Summary of this case from Crees v. CreesOpinion
No. S-158.
October 9, 1973.
Appeal from the Circuit Court for Escambia County, William Frye, III, J.
Calvin W. Wilson, Pensacola, for appellant.
David H. Levin of Levin, Warfield, Graff, Mabie Rosenbloum, Pensacola, for appellee.
Appellant seeks reversal of a final judgment in a dissolution of marriage suit awarding his equity in the marital home to appellee, permanent alimony in the amount of $100.00 per month, and requiring him to retain her as beneficiary of his life insurance.
The facts revealed by this record show that the parties have been married since 1946. Two children are grown and gone. Appellant is a retired navy man. He acquired a small business with $1,500 borrowed by his wife from the credit union where she had worked for thirteen years earning $7,500.00 annually.
Several errors are urged as grounds for reversal. First, appellant contends it was error to award his equity in the marital home to appellee as lump sum alimony. No error is shown in that regard. The final judgment does not denominate the award of equity as lump sum alimony. Rather, the evidence in this record reveals that such award more likely amounts to a division of assets based upon equitable principles, since the equity in the home approximated the amount appellee borrowed from her credit union and furnished to appellant so that he could invest in the small business which the trial court awarded entirely to him.

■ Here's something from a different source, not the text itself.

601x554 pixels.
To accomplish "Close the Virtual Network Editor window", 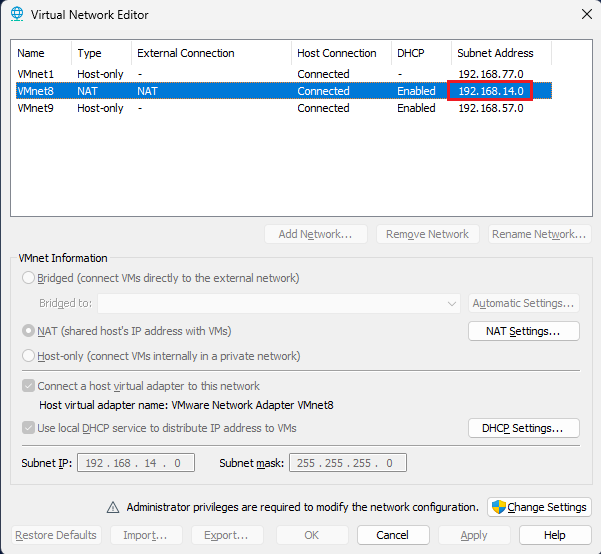I will coord(585,14).
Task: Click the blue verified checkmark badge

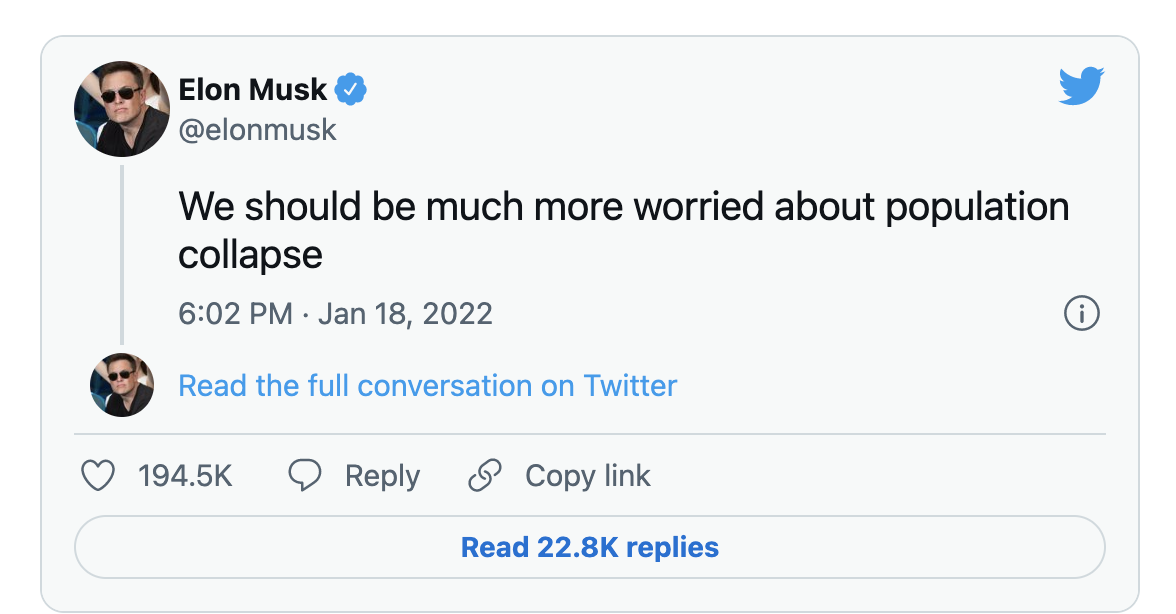Action: click(350, 90)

The two remaining points raised by appellant have merit and require reversal in part. The first of these contends it was error to award the appellee wife $100.00 per month alimony when the record shows that appellant's ability to make such payments are no greater than appellee's ability to provide for herself. Appellant's earnings from his business and navy retirement pay combined are no greater than appellee's own earnings from her well established employment of thirteen years standing. In absence of evidence that the appellee cannot fulfill her own needs, there does not appear any basis for an award of alimony at this time under the new "no fault — no responsibility" divorce law recently enacted by the state legislature.
The public policy under the new law which the legislature passed and which therefore we must apply seems to be that if the spouse has the capacity to make her own way through the remainder of her life unassisted by the former husband, then the courts cannot require him to pay alimony other than for rehabilitative purposes.

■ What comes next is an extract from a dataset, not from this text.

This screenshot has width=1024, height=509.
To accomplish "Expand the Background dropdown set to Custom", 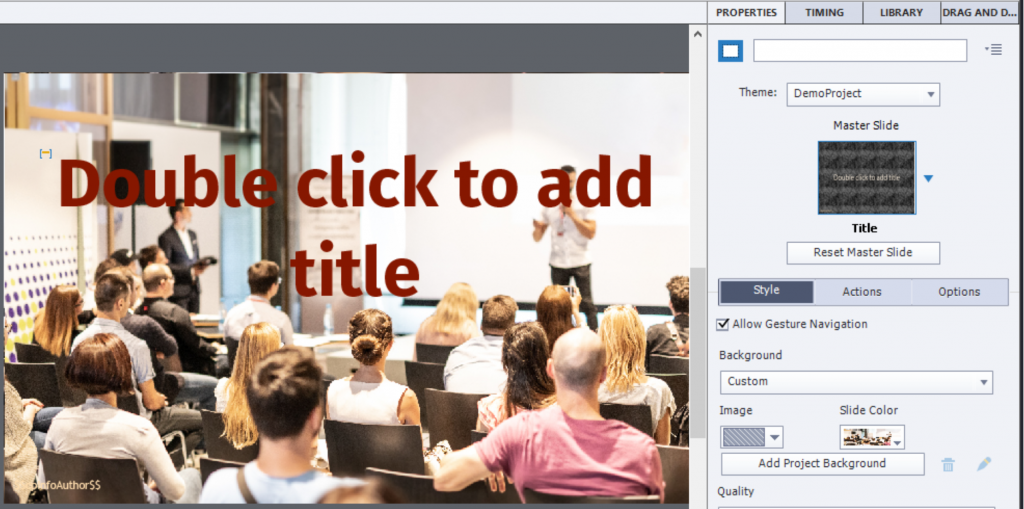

While this new public policy does not conform to the "old fashioned" thinking that once prevailed in Florida, the only remedy available to those affronted by it is to seek relief from our "new fashioned" legislature.
Accordingly, we reverse the monthly alimony award with directions that the trial court retain jurisdiction for future award of alimony in the event future circumstances dictate such an award. See Beard v. Beard, 262 So.2d 269 (Fla.App. 1972); and Thigpen v. Thigpen, 277 So.2d 583 (Fla.App. 1973).

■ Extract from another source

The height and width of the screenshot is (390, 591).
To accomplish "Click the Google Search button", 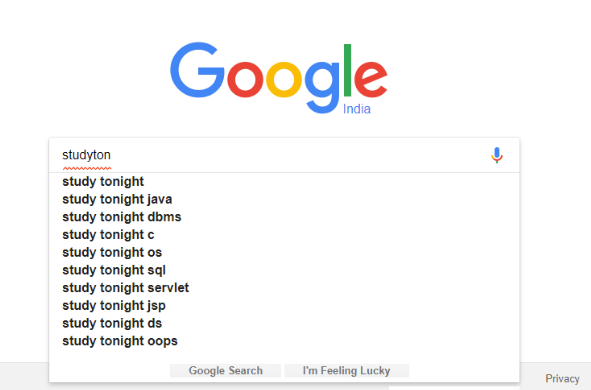I will (x=225, y=370).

The remaining issue deals with the lower court's order requiring appellant to retain appellee as beneficiary of his life insurance policy to secure the payment of alimony. Inasmuch as we hold that alimony is not warranted at this time, it follows that provisions contained in the judgment for securing the payment thereof are likewise unnecessary. Accordingly, that portion of the judgment is also reversed.
Affirmed in part and reversed in part.
WIGGINTON, Acting C.J., and JOHNSON, J., concur.